## What the task asks
Restating the data word for word is all that is required.

⟨

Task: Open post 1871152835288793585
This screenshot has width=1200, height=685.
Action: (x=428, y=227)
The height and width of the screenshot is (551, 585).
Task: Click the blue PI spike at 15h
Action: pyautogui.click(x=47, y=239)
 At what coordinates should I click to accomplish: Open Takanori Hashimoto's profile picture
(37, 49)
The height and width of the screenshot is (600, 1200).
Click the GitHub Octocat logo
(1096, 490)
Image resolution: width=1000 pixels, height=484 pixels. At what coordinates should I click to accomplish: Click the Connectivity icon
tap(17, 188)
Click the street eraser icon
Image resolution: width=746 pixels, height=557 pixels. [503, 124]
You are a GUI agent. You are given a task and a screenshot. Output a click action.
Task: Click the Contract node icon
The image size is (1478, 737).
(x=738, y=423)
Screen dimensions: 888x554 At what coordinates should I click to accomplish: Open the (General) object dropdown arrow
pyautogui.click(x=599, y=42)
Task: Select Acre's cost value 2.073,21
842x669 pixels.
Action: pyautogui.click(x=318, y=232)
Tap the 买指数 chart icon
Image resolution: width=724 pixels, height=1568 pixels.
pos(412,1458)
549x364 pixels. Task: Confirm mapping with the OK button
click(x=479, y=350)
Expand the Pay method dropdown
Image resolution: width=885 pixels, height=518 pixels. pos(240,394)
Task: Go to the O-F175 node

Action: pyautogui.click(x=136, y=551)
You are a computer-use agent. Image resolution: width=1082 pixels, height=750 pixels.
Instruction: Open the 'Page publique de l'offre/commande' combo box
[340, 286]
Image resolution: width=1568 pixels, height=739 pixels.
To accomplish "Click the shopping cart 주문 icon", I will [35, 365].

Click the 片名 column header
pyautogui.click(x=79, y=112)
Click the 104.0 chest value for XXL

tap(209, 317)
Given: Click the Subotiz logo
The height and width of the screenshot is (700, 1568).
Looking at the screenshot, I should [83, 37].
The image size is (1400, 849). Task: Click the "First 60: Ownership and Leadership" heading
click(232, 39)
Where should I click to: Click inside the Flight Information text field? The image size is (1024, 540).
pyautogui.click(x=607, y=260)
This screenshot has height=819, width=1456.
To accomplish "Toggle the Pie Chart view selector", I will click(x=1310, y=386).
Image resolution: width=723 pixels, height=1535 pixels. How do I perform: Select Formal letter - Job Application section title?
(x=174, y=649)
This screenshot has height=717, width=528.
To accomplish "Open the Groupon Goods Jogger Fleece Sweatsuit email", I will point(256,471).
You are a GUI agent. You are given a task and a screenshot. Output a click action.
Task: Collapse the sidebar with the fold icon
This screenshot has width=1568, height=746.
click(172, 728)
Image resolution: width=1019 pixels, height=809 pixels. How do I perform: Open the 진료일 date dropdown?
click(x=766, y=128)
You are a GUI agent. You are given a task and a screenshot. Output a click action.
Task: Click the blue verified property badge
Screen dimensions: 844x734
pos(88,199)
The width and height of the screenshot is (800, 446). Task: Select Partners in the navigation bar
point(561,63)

⟩

## Exercise output
Task: Open post 1871152835288793585
This screenshot has width=1200, height=685.
Action: (x=428, y=227)
The height and width of the screenshot is (551, 585).
Task: Click the blue PI spike at 15h
Action: pyautogui.click(x=47, y=239)
 At what coordinates should I click to accomplish: Open Takanori Hashimoto's profile picture
(37, 49)
The height and width of the screenshot is (600, 1200).
Click the GitHub Octocat logo
(1096, 490)
Image resolution: width=1000 pixels, height=484 pixels. At what coordinates should I click to accomplish: Click the Connectivity icon
tap(17, 188)
Click the street eraser icon
Image resolution: width=746 pixels, height=557 pixels. [503, 124]
You are a GUI agent. You are given a task and a screenshot. Output a click action.
Task: Click the Contract node icon
The image size is (1478, 737).
(x=738, y=423)
Screen dimensions: 888x554 At what coordinates should I click to accomplish: Open the (General) object dropdown arrow
pyautogui.click(x=599, y=42)
Task: Select Acre's cost value 2.073,21
842x669 pixels.
Action: pyautogui.click(x=318, y=232)
Tap the 买指数 chart icon
Image resolution: width=724 pixels, height=1568 pixels.
pos(412,1458)
549x364 pixels. Task: Confirm mapping with the OK button
click(x=479, y=350)
Expand the Pay method dropdown
Image resolution: width=885 pixels, height=518 pixels. pos(240,394)
Task: Go to the O-F175 node

Action: pyautogui.click(x=136, y=551)
You are a computer-use agent. Image resolution: width=1082 pixels, height=750 pixels.
Instruction: Open the 'Page publique de l'offre/commande' combo box
[340, 286]
Image resolution: width=1568 pixels, height=739 pixels.
To accomplish "Click the shopping cart 주문 icon", I will [35, 365].

Click the 片名 column header
pyautogui.click(x=79, y=112)
Click the 104.0 chest value for XXL

tap(209, 317)
Given: Click the Subotiz logo
The height and width of the screenshot is (700, 1568).
Looking at the screenshot, I should [83, 37].
The image size is (1400, 849). Task: Click the "First 60: Ownership and Leadership" heading
click(232, 39)
Where should I click to: Click inside the Flight Information text field? The image size is (1024, 540).
pyautogui.click(x=607, y=260)
This screenshot has height=819, width=1456.
To accomplish "Toggle the Pie Chart view selector", I will click(x=1310, y=386).
Image resolution: width=723 pixels, height=1535 pixels. How do I perform: Select Formal letter - Job Application section title?
(x=174, y=649)
This screenshot has height=717, width=528.
To accomplish "Open the Groupon Goods Jogger Fleece Sweatsuit email", I will point(256,471).
You are a GUI agent. You are given a task and a screenshot. Output a click action.
Task: Collapse the sidebar with the fold icon
This screenshot has width=1568, height=746.
click(172, 728)
Image resolution: width=1019 pixels, height=809 pixels. How do I perform: Open the 진료일 date dropdown?
click(x=766, y=128)
You are a GUI agent. You are given a task and a screenshot. Output a click action.
Task: Click the blue verified property badge
Screen dimensions: 844x734
pos(88,199)
The width and height of the screenshot is (800, 446). Task: Select Partners in the navigation bar
point(561,63)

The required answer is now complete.